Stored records
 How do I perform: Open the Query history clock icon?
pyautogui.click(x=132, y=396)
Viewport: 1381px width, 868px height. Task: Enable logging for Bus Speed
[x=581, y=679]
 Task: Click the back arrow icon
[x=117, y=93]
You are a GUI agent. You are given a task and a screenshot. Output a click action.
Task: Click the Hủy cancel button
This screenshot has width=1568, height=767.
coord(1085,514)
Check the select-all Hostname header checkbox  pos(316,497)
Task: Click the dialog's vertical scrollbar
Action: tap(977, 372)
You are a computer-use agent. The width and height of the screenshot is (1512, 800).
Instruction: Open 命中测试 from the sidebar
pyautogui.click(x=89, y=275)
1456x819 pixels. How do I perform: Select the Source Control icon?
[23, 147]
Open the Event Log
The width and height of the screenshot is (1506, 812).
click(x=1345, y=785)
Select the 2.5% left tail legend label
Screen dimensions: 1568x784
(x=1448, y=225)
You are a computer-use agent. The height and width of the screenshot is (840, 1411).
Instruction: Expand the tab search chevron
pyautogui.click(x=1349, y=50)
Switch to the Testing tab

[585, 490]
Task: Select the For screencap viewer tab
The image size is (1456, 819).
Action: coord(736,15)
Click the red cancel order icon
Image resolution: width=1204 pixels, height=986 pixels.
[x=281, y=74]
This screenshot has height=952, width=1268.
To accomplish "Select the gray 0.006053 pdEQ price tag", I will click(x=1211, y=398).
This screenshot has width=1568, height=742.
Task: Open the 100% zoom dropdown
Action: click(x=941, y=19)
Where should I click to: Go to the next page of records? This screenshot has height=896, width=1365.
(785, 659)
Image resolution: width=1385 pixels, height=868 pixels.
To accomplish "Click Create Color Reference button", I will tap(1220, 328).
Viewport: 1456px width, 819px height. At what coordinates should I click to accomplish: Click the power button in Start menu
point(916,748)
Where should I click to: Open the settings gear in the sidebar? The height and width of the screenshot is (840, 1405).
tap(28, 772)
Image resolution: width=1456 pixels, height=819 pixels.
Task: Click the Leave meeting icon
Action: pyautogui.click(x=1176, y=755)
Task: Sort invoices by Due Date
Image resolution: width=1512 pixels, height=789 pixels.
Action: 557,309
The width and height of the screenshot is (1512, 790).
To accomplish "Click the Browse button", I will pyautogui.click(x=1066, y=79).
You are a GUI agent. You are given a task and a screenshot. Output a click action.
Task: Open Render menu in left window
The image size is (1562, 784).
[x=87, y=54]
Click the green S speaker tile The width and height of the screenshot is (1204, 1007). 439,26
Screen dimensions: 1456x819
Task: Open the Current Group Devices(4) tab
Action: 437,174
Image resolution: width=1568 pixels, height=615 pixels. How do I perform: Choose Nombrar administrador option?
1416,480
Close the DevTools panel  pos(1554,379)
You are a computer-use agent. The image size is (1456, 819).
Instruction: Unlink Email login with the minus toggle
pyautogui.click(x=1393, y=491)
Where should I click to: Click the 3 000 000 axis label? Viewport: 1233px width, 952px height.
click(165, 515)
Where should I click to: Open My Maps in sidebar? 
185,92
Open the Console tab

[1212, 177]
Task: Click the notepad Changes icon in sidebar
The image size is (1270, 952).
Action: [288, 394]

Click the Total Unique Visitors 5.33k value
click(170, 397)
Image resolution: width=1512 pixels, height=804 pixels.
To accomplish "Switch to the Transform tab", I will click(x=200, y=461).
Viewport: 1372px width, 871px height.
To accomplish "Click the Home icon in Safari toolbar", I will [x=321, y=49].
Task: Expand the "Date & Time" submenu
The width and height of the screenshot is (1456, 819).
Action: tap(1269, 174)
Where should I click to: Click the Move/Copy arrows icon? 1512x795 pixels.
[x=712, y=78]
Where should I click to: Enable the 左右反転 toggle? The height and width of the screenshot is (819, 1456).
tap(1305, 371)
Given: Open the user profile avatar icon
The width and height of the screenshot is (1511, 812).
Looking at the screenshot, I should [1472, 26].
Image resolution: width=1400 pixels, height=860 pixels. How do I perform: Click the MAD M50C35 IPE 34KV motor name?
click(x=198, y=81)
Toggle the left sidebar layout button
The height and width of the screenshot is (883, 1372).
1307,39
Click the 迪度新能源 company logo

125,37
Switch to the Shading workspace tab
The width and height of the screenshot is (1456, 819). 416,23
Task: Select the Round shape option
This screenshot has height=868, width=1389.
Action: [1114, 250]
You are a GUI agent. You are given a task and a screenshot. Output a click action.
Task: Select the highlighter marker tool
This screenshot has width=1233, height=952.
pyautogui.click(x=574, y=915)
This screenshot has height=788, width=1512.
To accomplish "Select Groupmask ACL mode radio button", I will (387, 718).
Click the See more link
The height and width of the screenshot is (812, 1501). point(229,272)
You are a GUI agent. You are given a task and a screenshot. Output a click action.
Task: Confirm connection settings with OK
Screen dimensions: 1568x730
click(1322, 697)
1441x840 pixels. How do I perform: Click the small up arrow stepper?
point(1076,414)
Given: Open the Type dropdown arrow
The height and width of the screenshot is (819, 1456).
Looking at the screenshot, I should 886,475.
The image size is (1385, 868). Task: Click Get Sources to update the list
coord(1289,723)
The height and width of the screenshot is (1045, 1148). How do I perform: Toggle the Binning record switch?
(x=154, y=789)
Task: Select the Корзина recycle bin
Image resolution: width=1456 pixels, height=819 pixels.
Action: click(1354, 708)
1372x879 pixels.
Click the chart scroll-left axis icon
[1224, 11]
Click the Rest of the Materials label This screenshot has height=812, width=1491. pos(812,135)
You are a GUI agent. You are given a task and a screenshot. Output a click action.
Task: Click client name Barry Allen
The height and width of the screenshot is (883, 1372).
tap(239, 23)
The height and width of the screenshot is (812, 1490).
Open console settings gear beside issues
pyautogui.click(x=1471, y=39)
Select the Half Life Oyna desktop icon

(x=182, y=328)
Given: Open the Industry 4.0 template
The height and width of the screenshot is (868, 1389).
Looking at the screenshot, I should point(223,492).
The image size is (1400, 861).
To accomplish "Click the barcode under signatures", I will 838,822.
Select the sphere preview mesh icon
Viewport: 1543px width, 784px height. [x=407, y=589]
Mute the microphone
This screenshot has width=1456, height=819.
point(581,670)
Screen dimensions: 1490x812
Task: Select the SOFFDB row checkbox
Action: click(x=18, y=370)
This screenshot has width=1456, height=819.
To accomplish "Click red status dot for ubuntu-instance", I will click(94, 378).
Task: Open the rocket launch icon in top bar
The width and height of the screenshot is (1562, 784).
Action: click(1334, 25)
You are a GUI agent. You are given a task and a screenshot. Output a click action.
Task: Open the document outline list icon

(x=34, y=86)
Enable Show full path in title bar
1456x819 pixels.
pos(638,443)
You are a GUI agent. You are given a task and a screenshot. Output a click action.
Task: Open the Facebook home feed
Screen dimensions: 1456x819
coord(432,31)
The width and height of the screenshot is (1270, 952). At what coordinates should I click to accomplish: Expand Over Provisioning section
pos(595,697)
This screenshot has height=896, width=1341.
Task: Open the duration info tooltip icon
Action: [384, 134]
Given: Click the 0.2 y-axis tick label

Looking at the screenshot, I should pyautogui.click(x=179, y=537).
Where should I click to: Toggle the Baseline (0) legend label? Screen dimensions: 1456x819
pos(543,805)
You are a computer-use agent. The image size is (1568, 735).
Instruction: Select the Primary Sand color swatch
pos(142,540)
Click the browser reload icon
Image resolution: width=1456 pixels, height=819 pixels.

YOUR INSTRUCTIONS – The word "computer" may appear in several lines of the data; copy every line where it does.

WRITTEN SOLUTION –
You are a computer-use agent. The width and height of the screenshot is (1512, 800).
You are a computer-use agent. The height and width of the screenshot is (840, 1411).
You are a computer-use agent. The image size is (1456, 819).
You are a computer-use agent. The image size is (1568, 735).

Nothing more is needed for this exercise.